Top Sleep Tips for Night-Shifters
By Dominic Joseph Roca, MD PhD
Despite what popular culture tells us, no, not everyone works 9-5. In fact, many of our nation’s most dedicated employees work overnight shifts. So just how can one adjust to and maintain a sleep schedule that’s healthy for this lifestyle?
First, the facts. Nightshift work is often associated with:
1. Excessive sleepiness
2. Difficulty concentrating
3. Mood disorders
4. Increased errors at work
5. Motor vehicle accidents
6. Increased incident of upper respiratory tract infections
7. Increased risk of obesity
8. A possible increased risk of cancer
It’s important to understand that the unfortunate effects of shift work cannot be eliminated altogether. They can, however, be reduced. Here’s how you can lessen the effects:
1. After your shift, avoid bright light. Consider wearing sunglasses on the way home if it’s safe to do so.
2. Take a nap just before coming to work. Even a brief 20 minutes will help
3. Take another nap during breaks, if you can. 10 minutes can still be very helpful.
4. Consider taking .5 mg of melatonin one hour before your shift ends. Try a test dose before using it at work—this dose should not cause immediate sleepiness.
5. Keep up with activities like healthy eating and exercise.
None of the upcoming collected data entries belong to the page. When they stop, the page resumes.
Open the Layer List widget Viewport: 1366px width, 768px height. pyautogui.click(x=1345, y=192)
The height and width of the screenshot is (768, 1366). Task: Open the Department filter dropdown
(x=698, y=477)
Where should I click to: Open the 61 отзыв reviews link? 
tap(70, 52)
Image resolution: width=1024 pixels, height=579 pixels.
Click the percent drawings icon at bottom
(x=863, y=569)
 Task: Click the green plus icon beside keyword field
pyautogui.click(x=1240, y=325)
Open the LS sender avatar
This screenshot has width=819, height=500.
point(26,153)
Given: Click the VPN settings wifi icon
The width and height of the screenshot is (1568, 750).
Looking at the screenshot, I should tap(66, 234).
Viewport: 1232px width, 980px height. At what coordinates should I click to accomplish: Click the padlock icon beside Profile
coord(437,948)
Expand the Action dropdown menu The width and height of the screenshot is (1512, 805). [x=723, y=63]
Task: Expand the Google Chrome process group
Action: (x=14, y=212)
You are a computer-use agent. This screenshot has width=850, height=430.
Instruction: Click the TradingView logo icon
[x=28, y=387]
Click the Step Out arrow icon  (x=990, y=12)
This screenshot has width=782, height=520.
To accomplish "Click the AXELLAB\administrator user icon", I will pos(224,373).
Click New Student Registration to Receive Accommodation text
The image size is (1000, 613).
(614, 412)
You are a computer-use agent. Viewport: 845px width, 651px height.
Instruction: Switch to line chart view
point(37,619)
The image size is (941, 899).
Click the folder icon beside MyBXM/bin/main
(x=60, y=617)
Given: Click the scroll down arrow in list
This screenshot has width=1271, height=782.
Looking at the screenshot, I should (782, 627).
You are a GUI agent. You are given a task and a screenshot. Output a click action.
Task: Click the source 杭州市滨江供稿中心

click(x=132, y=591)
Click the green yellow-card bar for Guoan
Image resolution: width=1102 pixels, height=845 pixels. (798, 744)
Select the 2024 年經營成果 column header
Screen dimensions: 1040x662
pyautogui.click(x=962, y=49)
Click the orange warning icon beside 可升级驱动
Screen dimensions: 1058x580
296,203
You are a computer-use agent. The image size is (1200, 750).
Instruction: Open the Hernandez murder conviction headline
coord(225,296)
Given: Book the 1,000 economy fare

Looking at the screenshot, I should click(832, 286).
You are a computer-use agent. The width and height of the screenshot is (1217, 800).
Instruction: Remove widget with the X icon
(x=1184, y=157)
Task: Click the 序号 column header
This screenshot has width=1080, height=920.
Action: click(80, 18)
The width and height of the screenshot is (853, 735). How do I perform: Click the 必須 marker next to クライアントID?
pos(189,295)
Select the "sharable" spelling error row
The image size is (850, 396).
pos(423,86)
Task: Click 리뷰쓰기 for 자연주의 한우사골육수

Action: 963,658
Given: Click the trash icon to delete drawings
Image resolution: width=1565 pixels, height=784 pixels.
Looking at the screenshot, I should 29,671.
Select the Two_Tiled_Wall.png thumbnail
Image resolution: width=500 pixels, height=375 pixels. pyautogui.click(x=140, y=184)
Avoid alcohol and other recreational drugs.
6. Small doses of caffeine in the beginning of your shift can be helpful, but if used less than 6 hours before you go to sleep, this can cause insomnia.
If you tried these suggestions and still find it extremely difficult to sleep or function at work, you may want to talk to your doctor about using medications 2-3 days a week. Medications can be safe if used under the guidance of a primary care physician familiar with shift work disorder or a sleep specialist.